Nos bastidores da opção por Rossi a disputa foi surda e repleta de condicionantes. A seu lado, Gleisi tinha o líder do partido na Câmara, Enio Verri, o colega José Guimarães e o também deputado do PT, Carlos Zarattini, contando, ainda, com a ajuda de Jilmar Tatto, nas articulações. O diálogo nem sempre fluía, dadas as divergências de pautas entre os partidos. Uma primeira carta compromisso veio a público, elaborada pelo deputado Alessandro Molon (PSB-RJ), mas vários dos seus pontos foram rejeitados pelos componentes do bloco.

O grande desafio de Gleisi, a partir dali, era pressionar Baleia e Rodrigo Maia para aceitarem as propostas do PT, fora da pauta específica dos temas da casa.

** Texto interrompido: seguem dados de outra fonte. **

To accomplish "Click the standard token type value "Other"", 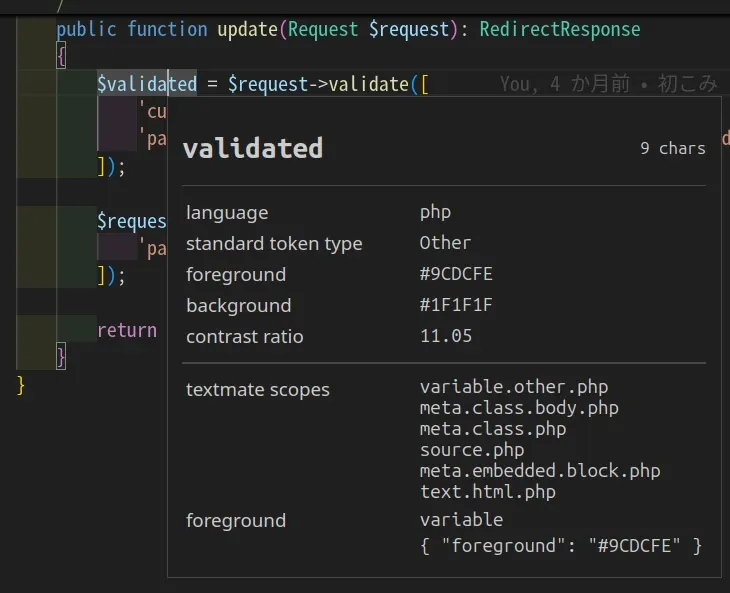I will [445, 243].
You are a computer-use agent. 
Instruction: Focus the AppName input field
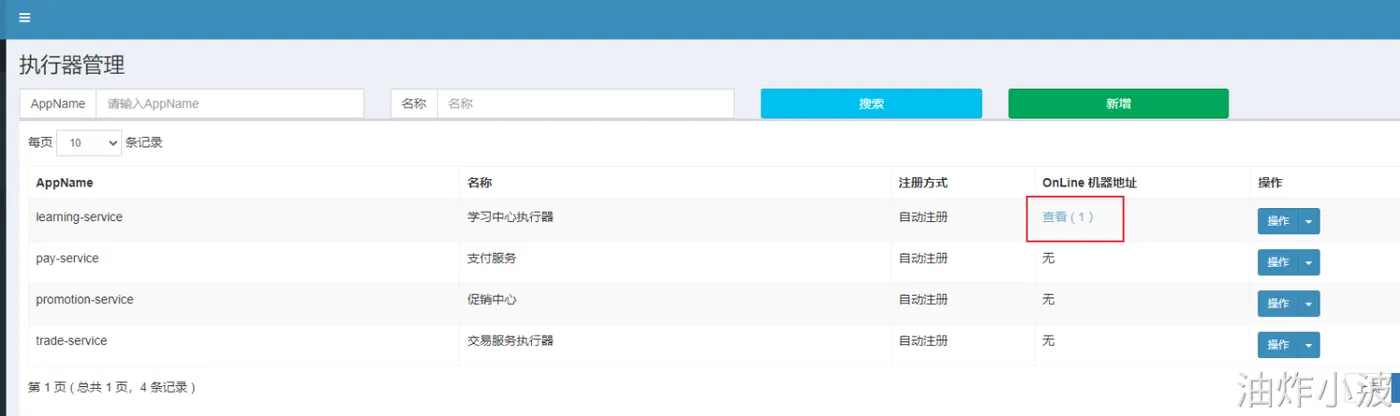(x=229, y=104)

Dois foram cruciais: o que defendia o impeachment e o que barrava as privatizações. Esses, correram o risco até mesmo de ficar de fora do documento. Por fim, com “atenuantes”, entraram. Zaps e telefonemas posicionavam Lula, que apenas acompanhava todo o desenrolar. Na reta final, se não desemperrasse a discussão com os demais integrantes do bloco, o partido corria o risco de ver o apoio a Baleia ser anunciado, sem o PT estar incluído. Neste ponto foi decisiva a atuação de Gleisi, que conseguiu segurar o anúncio até ontem (04/01), enquanto negociava as pautas de interesse da sociedade.

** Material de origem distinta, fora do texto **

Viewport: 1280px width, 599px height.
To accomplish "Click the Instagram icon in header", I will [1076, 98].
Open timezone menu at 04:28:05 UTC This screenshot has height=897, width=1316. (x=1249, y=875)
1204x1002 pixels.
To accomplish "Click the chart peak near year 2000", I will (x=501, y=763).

Surpreendente foi ver, estampada num jornalão, uma análise que não esconde o viés machista, outorgando a Fernando Haddad os “últimos movimentos para impor condições ao apoio do deputado Baleia Rossi”. O comentário evidencia duas questões frequentes na imprensa tradicional: uma, a de puxar Haddad para o centro, apresentando-o como “o moderado”. Não precisa. Ele é a personificação da moderação e só foi apontado como “radical” quando lhes pareceu conveniente e lhes deram esse figurino na disputa com Bolsonaro, candidato da ultra direita. Haddad dificilmente vai cair no jogo de virar o queridinho dos conservadores cheirosos. A outra, a de diminuir o trabalho de Gleisi, que já recebeu as felicitações de Lula, lá das praias de Havana.